---------- Provided data

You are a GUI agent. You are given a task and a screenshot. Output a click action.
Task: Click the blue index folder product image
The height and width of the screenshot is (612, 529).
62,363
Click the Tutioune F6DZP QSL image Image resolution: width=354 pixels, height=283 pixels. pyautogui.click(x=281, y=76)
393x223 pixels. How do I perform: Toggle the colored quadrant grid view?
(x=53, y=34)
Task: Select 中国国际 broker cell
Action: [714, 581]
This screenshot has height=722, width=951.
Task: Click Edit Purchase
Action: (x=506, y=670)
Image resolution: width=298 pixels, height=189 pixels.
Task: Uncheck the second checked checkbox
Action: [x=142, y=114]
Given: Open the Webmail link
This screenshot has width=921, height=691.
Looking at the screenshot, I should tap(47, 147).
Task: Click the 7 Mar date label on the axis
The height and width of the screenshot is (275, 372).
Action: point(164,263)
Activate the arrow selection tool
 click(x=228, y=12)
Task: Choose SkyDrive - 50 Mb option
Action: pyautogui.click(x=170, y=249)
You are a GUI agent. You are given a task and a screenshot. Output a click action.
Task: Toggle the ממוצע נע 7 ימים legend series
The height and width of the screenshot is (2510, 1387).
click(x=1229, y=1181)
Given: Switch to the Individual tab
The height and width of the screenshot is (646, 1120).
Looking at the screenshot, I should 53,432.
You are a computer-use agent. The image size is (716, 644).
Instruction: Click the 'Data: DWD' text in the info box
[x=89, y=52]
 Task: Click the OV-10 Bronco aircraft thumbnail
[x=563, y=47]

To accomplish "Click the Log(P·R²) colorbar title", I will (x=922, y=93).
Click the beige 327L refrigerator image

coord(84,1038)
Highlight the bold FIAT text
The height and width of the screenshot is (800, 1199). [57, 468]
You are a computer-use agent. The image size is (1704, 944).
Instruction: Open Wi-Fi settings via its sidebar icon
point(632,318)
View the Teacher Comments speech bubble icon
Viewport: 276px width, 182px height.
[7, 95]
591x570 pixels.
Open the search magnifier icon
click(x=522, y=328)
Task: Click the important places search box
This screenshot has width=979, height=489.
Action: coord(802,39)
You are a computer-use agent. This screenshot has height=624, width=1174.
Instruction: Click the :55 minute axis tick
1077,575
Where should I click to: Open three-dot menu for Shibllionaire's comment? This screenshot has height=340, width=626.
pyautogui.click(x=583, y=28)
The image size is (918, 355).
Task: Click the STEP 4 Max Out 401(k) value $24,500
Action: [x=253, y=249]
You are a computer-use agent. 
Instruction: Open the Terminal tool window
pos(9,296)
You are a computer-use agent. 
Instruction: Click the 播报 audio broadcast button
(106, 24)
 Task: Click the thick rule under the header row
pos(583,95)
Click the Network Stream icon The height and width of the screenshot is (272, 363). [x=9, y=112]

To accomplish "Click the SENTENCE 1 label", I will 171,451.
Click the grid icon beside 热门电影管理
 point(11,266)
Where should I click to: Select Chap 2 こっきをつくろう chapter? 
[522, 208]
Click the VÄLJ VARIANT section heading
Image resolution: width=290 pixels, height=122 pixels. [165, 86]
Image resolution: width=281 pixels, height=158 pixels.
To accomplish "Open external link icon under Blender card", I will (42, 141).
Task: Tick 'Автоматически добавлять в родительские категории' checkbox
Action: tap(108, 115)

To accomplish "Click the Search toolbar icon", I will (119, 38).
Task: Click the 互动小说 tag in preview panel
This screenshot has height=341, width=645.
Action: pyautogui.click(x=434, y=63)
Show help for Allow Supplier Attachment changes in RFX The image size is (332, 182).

--------------------

## Work to be completed
In the records above, collect each line with "agent".

## Exercise response
You are a GUI agent. You are given a task and a screenshot. Output a click action.
You are a GUI agent. You are given a task and a screenshot. Output a click action.
You are a computer-use agent. The image size is (716, 644).
You are a computer-use agent. The image size is (1704, 944).
You are a computer-use agent. This screenshot has height=624, width=1174.
You are a computer-use agent. 
You are a computer-use agent. 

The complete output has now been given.